Kjell tossed his book aside and went out the front door.

“Gibbs brought mushrooms for the fiesta. That’s the only dope we have around here now.”

“Dieter, man, all you have to do is call some people.”

“I don’t call people anymore.”

“Look,” Hicks said, “I have to take care of it. I really went for this one.”

He told Dieter about Converse and Marge and the things that had happened. Dieter went to the refrigerator and took out another pitcher of wine.

“I envy your energy,” he said. “It was there,” Hicks said. “I went for it. Maybe next year I’ll do it all over again.”

“And then next year, it’ll be the same. Lots of scurrying around and no payoff. You should have stayed with us.”

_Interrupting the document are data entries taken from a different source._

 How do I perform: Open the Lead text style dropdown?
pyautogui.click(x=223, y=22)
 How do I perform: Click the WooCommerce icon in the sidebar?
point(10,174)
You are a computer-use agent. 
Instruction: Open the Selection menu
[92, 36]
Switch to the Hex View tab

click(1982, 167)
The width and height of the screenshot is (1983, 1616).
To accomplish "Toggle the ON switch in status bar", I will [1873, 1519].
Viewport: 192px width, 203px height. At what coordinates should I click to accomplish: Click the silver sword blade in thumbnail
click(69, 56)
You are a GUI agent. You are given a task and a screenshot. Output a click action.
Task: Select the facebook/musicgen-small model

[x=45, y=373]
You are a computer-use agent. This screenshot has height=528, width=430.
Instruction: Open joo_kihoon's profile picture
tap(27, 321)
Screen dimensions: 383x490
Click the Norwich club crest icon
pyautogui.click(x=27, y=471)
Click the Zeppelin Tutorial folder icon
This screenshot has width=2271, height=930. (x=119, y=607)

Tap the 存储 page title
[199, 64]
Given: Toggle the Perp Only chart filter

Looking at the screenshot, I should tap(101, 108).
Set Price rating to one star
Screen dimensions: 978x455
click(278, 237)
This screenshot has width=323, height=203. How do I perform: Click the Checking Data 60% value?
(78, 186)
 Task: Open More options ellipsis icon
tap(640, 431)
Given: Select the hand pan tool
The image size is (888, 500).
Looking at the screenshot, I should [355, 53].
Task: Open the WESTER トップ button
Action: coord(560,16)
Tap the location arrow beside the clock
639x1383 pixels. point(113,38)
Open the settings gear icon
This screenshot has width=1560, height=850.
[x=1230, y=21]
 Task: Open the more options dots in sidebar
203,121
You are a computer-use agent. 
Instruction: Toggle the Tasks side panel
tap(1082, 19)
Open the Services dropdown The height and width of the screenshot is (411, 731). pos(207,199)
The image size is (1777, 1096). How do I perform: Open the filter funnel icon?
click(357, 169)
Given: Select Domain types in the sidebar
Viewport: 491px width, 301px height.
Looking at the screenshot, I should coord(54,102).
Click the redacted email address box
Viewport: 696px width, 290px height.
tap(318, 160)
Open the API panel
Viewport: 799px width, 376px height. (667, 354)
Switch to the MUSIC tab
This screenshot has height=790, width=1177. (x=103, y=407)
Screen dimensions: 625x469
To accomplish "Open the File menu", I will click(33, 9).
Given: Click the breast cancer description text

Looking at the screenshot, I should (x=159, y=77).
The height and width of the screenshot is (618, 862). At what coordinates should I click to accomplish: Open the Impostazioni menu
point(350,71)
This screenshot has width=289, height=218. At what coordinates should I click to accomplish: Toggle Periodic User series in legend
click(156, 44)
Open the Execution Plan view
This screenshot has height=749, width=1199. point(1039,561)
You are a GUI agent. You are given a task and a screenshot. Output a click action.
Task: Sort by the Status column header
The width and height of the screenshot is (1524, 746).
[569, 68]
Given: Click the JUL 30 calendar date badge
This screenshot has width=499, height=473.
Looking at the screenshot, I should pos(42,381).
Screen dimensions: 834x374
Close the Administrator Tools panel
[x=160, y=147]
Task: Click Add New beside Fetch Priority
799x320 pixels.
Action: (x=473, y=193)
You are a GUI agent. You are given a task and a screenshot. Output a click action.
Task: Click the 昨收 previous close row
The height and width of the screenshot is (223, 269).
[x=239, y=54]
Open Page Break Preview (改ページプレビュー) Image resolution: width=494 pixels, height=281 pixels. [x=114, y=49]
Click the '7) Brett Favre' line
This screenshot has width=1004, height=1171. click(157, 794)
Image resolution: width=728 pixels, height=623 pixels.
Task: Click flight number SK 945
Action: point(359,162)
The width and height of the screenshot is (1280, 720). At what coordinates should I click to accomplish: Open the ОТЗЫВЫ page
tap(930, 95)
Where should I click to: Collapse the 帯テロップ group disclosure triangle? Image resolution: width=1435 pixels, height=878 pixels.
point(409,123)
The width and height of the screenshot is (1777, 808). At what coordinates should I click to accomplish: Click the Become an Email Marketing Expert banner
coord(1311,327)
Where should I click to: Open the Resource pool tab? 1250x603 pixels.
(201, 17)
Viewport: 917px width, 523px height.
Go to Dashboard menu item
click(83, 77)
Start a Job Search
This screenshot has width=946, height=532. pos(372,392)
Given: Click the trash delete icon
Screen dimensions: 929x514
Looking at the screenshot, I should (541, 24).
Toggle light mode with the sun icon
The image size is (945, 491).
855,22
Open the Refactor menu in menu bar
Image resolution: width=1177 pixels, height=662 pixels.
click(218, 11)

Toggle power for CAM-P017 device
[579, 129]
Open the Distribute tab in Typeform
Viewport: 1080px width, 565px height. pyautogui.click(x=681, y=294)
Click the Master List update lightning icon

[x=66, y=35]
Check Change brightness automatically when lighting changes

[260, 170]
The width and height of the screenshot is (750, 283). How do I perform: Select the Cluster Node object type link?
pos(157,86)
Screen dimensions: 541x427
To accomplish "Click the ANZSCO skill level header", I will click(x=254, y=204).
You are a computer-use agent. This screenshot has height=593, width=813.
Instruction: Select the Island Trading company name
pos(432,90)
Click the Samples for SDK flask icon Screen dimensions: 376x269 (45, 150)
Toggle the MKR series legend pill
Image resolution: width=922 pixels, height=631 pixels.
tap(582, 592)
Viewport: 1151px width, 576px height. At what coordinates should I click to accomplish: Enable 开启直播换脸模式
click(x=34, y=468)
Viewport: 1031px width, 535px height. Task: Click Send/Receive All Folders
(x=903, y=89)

“Well, the fishing was good,” Hicks said, “no question about that. I could put myself to sleep fishing that stream in my head. Pool by pool. Like Hemingway.” He rubbed his face and stood up. “I’m dead, man. I’ve got to crash.”

“Yes, crash,” Dieter said. “You know where it is.”

In the pool beside which Marge sat, the fish were nearly tame. They nibbled wrists and sailed confidently into cupped hands below the surface, but they could vanish in an instant at the slightest capturing gesture, leaving a tiny sunlit ripple. Marge sat and played with them beneath the vaults of time and silence to which she was becoming accustomed.